Temer e
Congresso querem cassar a Lei Áurea e a Lei dos Sexagenários?
Date:
09/05/2017
in: Em Pauta,
Esquecer? Jamais
Por mais
que parte do agronegócio e da indústria considerem que a Lei Áurea traz
prejuízos à competitividade do país, gostaria de manifestar meu apoio à
manutenção essa lei.
Por Leonardo
Sakamoto Do Blog do Sakamoto
Sei que isso pode parecer
extremista e até antipatriótico em um momento em que Michel Temer, seus
principais ministros e muitos deputados federais e senadores atravessam
madrugadas em claro buscando reduzir seus efeitos através da aprovação de
grandes reformas.
Mas acredito que a Lei Áurea (Lei
Imperial 3353/1888) segue atual. E que os custos para manter a liberdade e um
mínimo de dignidade aos trabalhadores não são o principal motivo pela qual
nossa economia segue lenta feito um cágado. Pelo contrário, apenas um país
com homens e mulheres livres e respeitados é capaz de crescer de forma
justa e democrática.
O governo federal e o Congresso
Nacional não irão revogar a proibição ao direito de uma pessoa ser proprietária
de outra (não que a consulta não deva ter sido feita), mas aprovar uma
série de medidas que podem reduzir seres humanos a instrumentos
descartáveis de trabalho, impedir a fiscalização e o resgate de
pessoas escravizadas e enfraquecer a lei que pune esse crime. O que na prática,
dá no mesmo.
Muitos ficaram assustados com o
projeto de lei da Reforma Trabalhista Rural (PL 6442/2016), de Nilson
Leitão (PSDB-MT). Seu texto dúbio e mal escrito abre porteira para a
remuneração não-salarial, o que é claramente inconstitucional. Esse ponto,
se aprovado dessa forma, seria derrubado rapidamente pela Suprema Corte. Mas
esse é o bode na sala, a distração.
O coração do projeto quer
diminuir a proteção à dignidade do trabalhador no campo, cortando
elementos que protegem sua saúde e segurança. O que inclui estender a
jornada de trabalho de acordo com a necessidade do patrão, abrir a
possibilidade de vender integralmente as férias e de ”adiar” os finais de
semana, tornar facultativo banheiro, água potável e local de descanso para
frentes de trabalho de ”difícil acesso”, reduzir o adicional noturno, entre
várias outras propostas.
Audiência pública com parlamentares da base aliada
no Palácio do Planalto
Ao mesmo tempo, o parecer
substitutivo do deputado Rogério Marinho (PSDB-RN), relator do projeto de
Reforma Trabalhista (projeto de lei nº 6787/2016), aprovado na Câmara dos
Deputados, chegou a propor uma medida que dificultava a responsabilização
de empresas por trabalho escravo.
A proposta afastava “a
responsabilidade solidária ou subsidiária de débitos e multas trabalhistas”
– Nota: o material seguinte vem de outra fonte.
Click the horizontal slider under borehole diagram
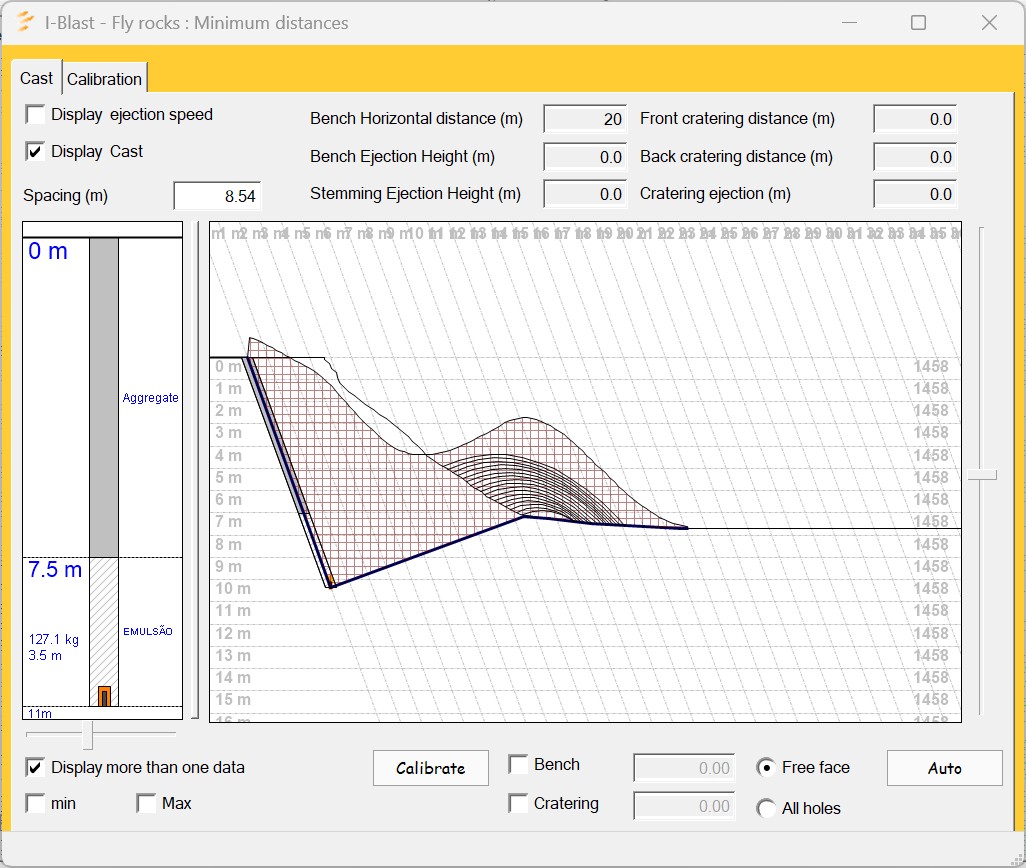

quando “empregadores da mesma cadeia produtiva” estabelecem negócio
jurídico “ainda que em regime de exclusividade”. Traduzindo: seria difícil
processar empresas que deixam sua produção a cargo de terceirizadas que
usam trabalho escravo. Como ocorre com nomes conhecidos do vestuário ou da
construção civil. Como ocorre com nomes conhecidos do vestuário ou da
construção civil. Após intensa pressão social, esse item foi alterado no
projeto que, agora, tramita no Senado como PLC 38/2017.
A reforma quantifica quanto
custa um trabalhador, ao limitar o valor de indenização a 50 vezes de
seu último salário. No caso de quem ganha um salário mínimo isso equivalerá, no
máximo, a R$ 46.850,00. Também estabelece contratos intermitentes, em que
o trabalhador pode ser chamado a qualquer hora, não sabendo quanto ganhará
no final do mês e de quanto será seu descanso, entre outras mudanças.
Isso sem contar que há, pelo
menos, três propostas no Congresso Nacional para reduzir o conceito de trabalho
escravo. Um deles é o projeto de lei 3842/2012, do deputado federal
Moreira Mendes (PSD-RO). As outra estão no projeto de atualização do
Código Penal, por sugestão dos então senadores Luiz Henrique da Silveira
(PMDB-SC) e Blairo Maggi (PR-MT), hoje ministro da Agricultura, Pecuária e
Abastecimento, e no projeto que regulamenta a emenda 81/2014 (antiga PEC do
Trabalho Escravo, que prevê o confisco de propriedades em que trabalho
escravo for encontrado e sua destinação à reforma agrária ou ao uso
habitacional urbano), por sugestão do senador Romero Jucá (PMDB-RR) –
hoje, relator da Reforma Trabalhista.
Todos querem retirar condições
degradantes e jornada exaustiva do artigo 149 do Código Penal, que conceitua o
crime. Hoje, são quatro elementos que podem definir escravidão
contemporânea no Brasil: trabalho forçado, servidão por dívida, condições
degradantes (abaixo da linha de dignidade, que põem em risco a saúde, a
segurança e a vida do trabalhador) e jornada exaustiva (levar ao
trabalhador ao completo esgotamento dado à intensidade da exploração, também
colocando em risco sua saúde, segurança vida).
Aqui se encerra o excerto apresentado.